Thankfully, the main market square, the Grote Markt, managed to survive the
WWII destruction. The beautiful building to the right is De Waag ("scale"), a Renaissance-era weighing house built in 1612

Sint Stevenskerk was built between the 13th and 15th centuries.
It was heavily damaged during WWII


The Latin School from 1545 stands beside Sint Stevenskerk, and
somehow managed to survive WWII intact

The old town hall (Stadhuis), standing just to the east of the Grote Markt. Mostly
destroyed in WWII, the front portion was left as a burnt-out shell and was
 heavily restored. The current town hall was built just behind this building

Fragments of Nijmegen history preserved in walls of the 
old Stadhuis

A modern shopping street

Market day in the Grote Markt

The Lange Hezelstraat, a more traditional shopping street

The Sint-Nicolaaskapel, is a chapel on the Valkhof hill (in Valkhof Park) in the center of Nijmegen. The current chapel dates from about 1000, and is said to use remains from a palace chapel that Charlemagne
had previously built on the site. Unfortunately for us, we were in Nijmegen on the one day of the
week that the chapel is closed to visitors

Also in Valkhof Park are the Barbarossa ruins, known as St. Maarten's
 Chapel. It is the only remaining remnant of the Valkhof Palace,
built in 1155 by Emperor Frederik Barbarossa. The building fragment
is thought to be the apse of the Imperial Hall, which also served 
as the court chapel

On our ride out of Nijmegen we stopped briefly at a Commonwealth War Cemetery.

The Jonkerbos War Cemetery contains the remains of over 1600
British and Commonwealth servicemen who lost their lives during
the WWII operations in 1944 and 1945

On Tuesday, June 21, we continued our journey down the Maas. It was a pleasant, uneventful cruise, and we stopped for the evening on a floating pontoon ("dock" in America-speak) just after we exited the lock at Lith. We "celebrated" the Summer Solstice by noting that the sun didn't set until about 10 p.m., twilight lingered until at least 11, and it started getting light again before 5 a.m. the next morning.
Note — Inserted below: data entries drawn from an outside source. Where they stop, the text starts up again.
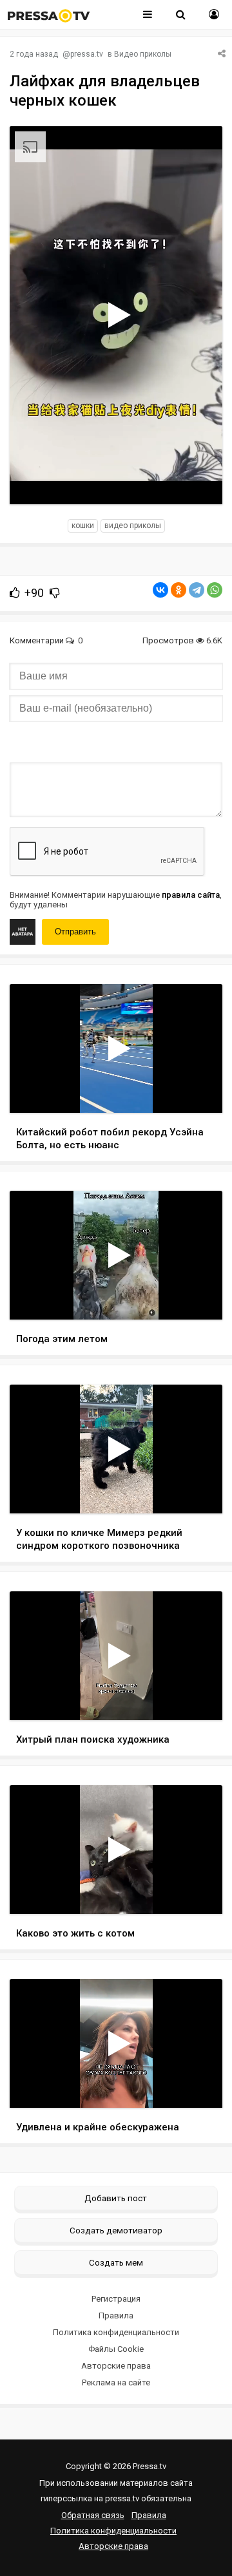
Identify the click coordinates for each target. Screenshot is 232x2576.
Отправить (75, 931)
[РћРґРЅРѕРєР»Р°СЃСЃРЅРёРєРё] (178, 590)
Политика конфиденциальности (116, 2332)
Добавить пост (115, 2198)
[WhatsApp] (214, 590)
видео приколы (132, 525)
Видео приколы (142, 54)
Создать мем (116, 2262)
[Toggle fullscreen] (197, 482)
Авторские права (116, 2366)
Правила (116, 2315)
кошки (83, 525)
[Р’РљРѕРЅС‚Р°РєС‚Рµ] (160, 590)
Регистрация (116, 2299)
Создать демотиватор (116, 2230)
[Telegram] (196, 590)
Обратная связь (92, 2515)
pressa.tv (86, 54)
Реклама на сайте (116, 2382)
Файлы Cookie (116, 2349)
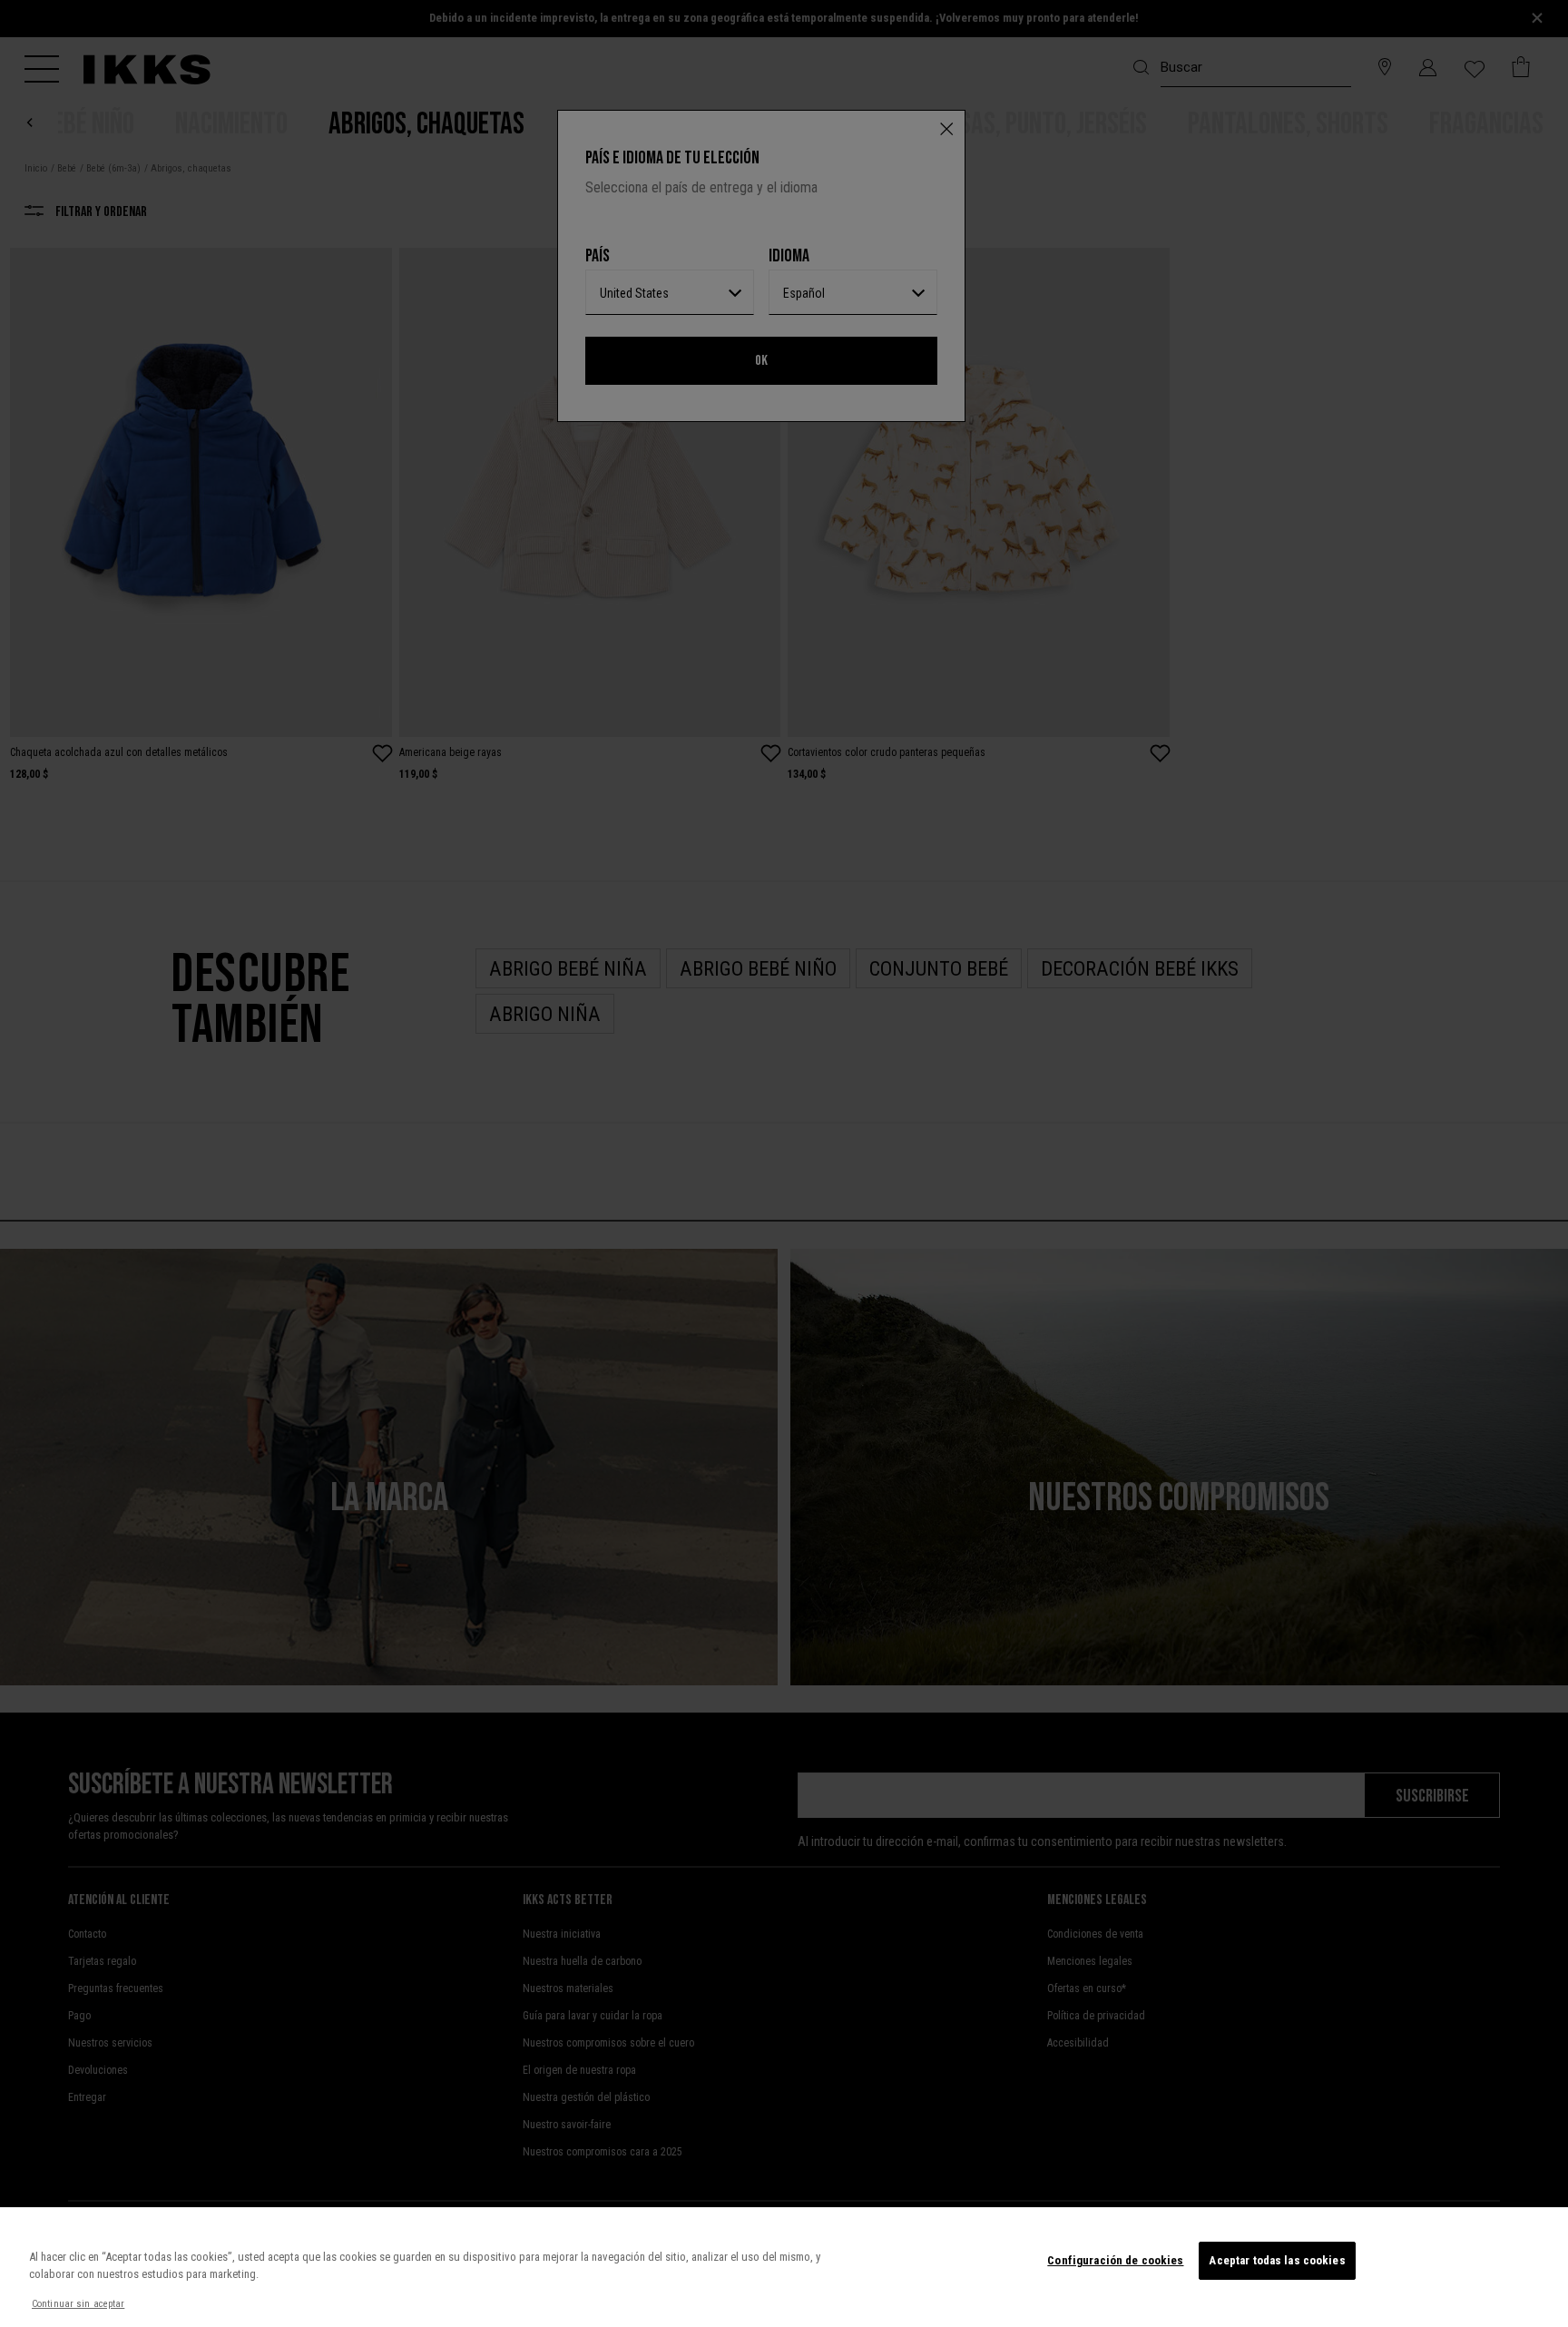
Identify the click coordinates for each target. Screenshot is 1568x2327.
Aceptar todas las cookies (1277, 2260)
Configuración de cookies (1115, 2260)
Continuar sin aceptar (78, 2304)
In Lith we had a front-row seat for the comings and goings from the lock. Most of the recreational 
boats we see are cruisers, or other small boats, and we are large compared to them. But next to
a container barge we are itty-bitty 

Yesterday we turned off the Maas onto the Maxima Canal on our way to 's-Hertogenbosch, familiarly known as Den Bosch. We're on a quay quite near to the city center and plan to be here for 3 nights.